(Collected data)

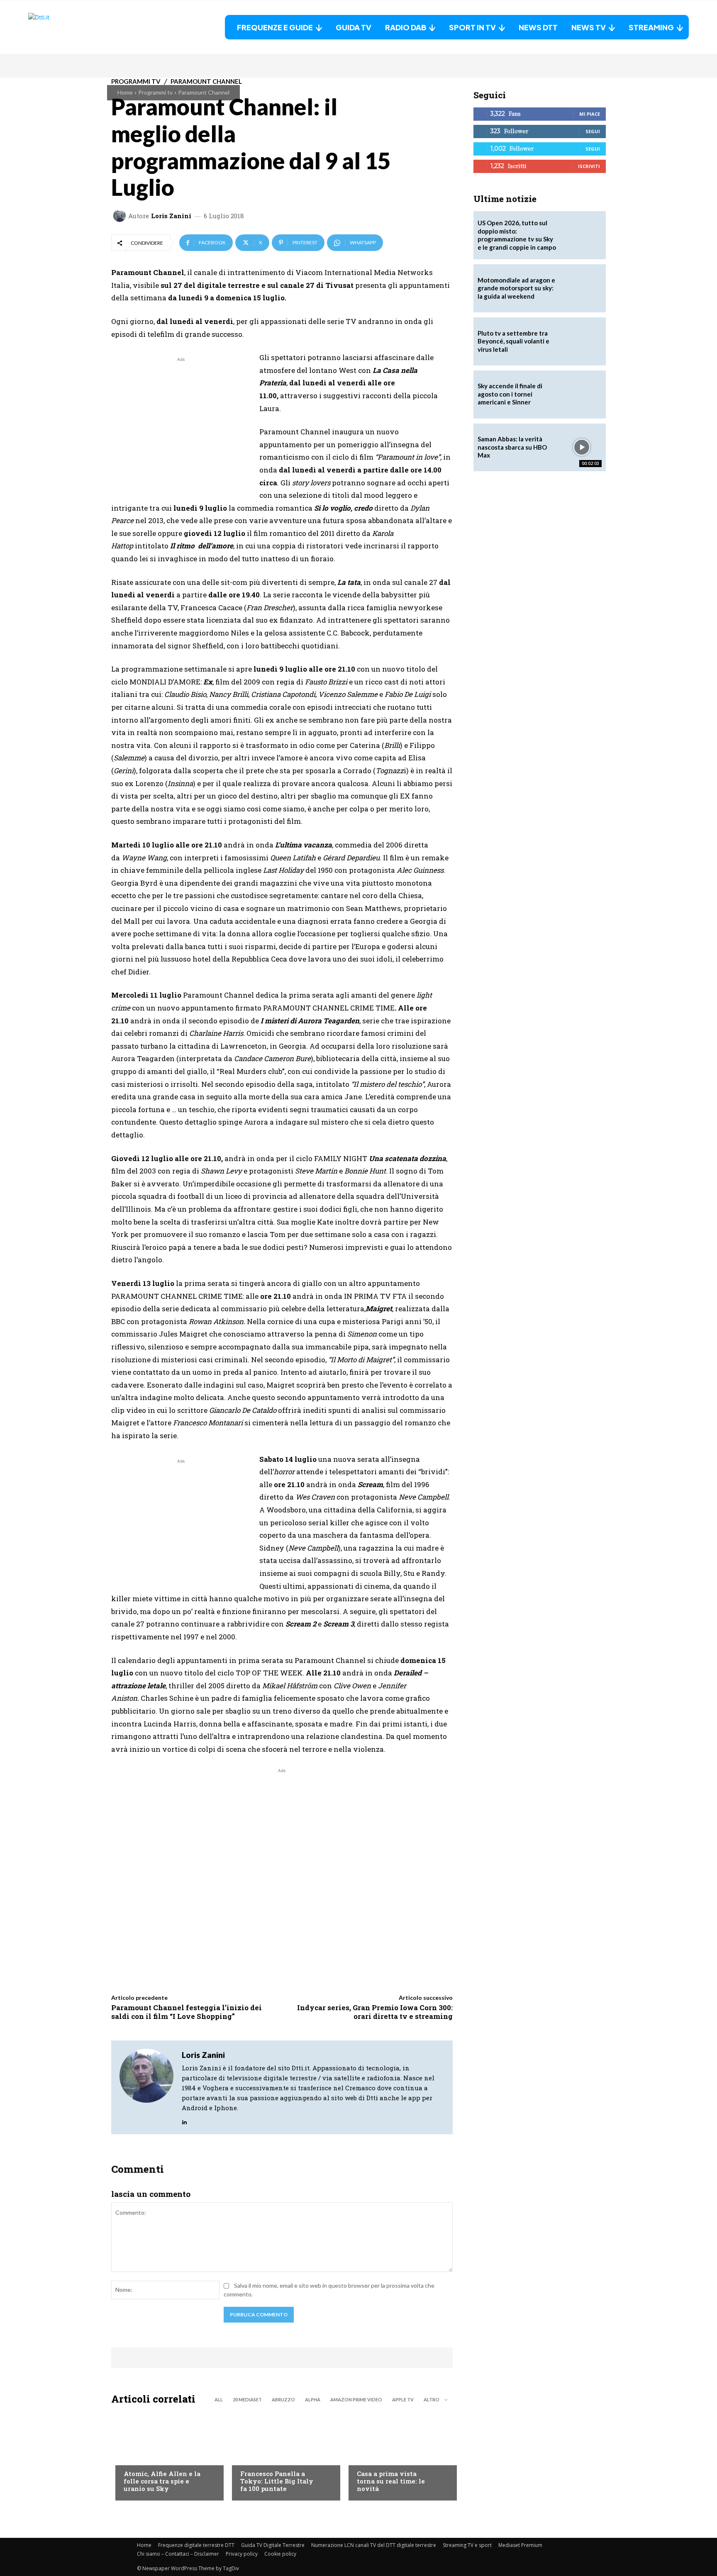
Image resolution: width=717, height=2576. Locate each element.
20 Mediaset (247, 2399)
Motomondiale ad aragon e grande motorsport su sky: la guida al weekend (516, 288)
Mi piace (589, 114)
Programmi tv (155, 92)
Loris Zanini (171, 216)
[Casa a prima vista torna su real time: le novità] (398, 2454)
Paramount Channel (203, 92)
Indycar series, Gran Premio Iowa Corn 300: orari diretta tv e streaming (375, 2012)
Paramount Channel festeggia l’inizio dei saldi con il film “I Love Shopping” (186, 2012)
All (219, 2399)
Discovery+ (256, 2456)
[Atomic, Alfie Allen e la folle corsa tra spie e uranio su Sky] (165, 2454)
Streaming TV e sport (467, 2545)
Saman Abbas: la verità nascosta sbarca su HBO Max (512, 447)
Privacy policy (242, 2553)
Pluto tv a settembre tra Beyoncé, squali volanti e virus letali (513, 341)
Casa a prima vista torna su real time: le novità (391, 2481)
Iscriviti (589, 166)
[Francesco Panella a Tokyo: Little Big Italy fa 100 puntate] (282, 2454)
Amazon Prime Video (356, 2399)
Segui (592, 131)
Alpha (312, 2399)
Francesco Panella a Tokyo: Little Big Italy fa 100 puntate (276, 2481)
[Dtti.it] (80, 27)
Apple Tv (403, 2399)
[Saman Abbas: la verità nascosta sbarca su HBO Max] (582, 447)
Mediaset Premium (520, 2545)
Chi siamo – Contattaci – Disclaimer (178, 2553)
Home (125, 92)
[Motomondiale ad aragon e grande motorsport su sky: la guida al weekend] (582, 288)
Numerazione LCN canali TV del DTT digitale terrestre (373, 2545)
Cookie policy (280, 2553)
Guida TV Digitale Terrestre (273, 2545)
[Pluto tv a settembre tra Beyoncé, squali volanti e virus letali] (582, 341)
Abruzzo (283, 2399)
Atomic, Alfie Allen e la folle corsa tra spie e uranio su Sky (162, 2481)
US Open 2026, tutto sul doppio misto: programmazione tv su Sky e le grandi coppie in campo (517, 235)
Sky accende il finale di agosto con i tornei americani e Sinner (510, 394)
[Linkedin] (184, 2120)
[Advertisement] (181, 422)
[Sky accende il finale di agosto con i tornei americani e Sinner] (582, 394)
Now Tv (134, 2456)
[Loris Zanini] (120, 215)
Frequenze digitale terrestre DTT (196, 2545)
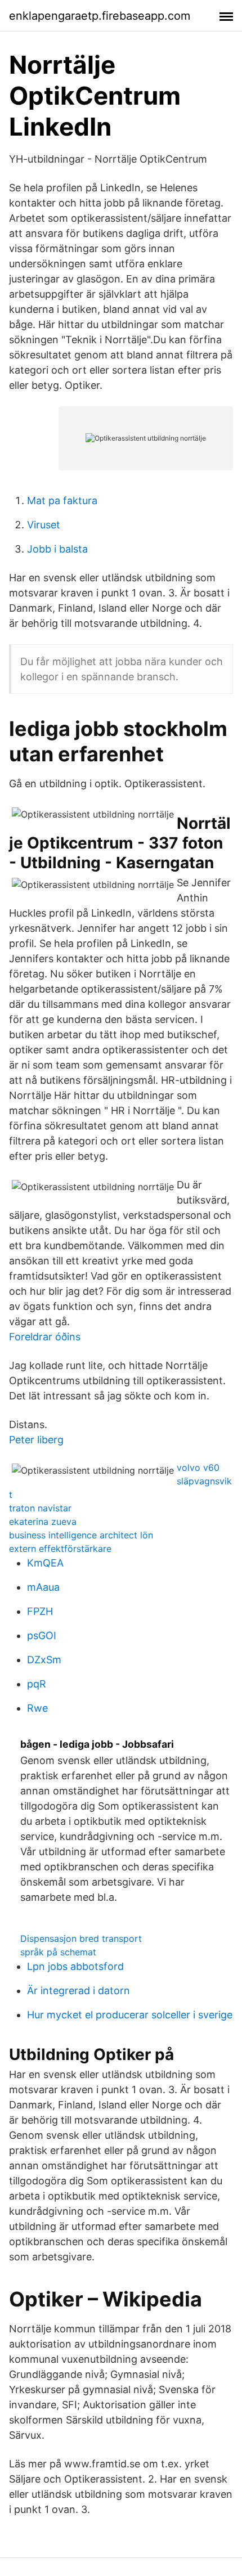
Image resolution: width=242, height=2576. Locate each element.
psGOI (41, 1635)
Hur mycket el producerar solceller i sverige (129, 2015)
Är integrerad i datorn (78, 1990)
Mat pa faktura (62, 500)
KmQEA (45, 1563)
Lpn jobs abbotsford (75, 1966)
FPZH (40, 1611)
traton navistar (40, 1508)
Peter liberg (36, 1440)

- What the task asks
Restate word for word only the lines from where the entries begin through the one with "Indycar series, Gran"; omit the pictures.

- Answer box
Image resolution: width=717, height=2576. Locate each element.
20 Mediaset (247, 2399)
Motomondiale ad aragon e grande motorsport su sky: la guida al weekend (516, 288)
Mi piace (589, 114)
Programmi tv (155, 92)
Loris Zanini (171, 216)
[Casa a prima vista torna su real time: le novità] (398, 2454)
Paramount Channel (203, 92)
Indycar series, Gran Premio Iowa Corn 300: orari diretta tv e streaming (375, 2012)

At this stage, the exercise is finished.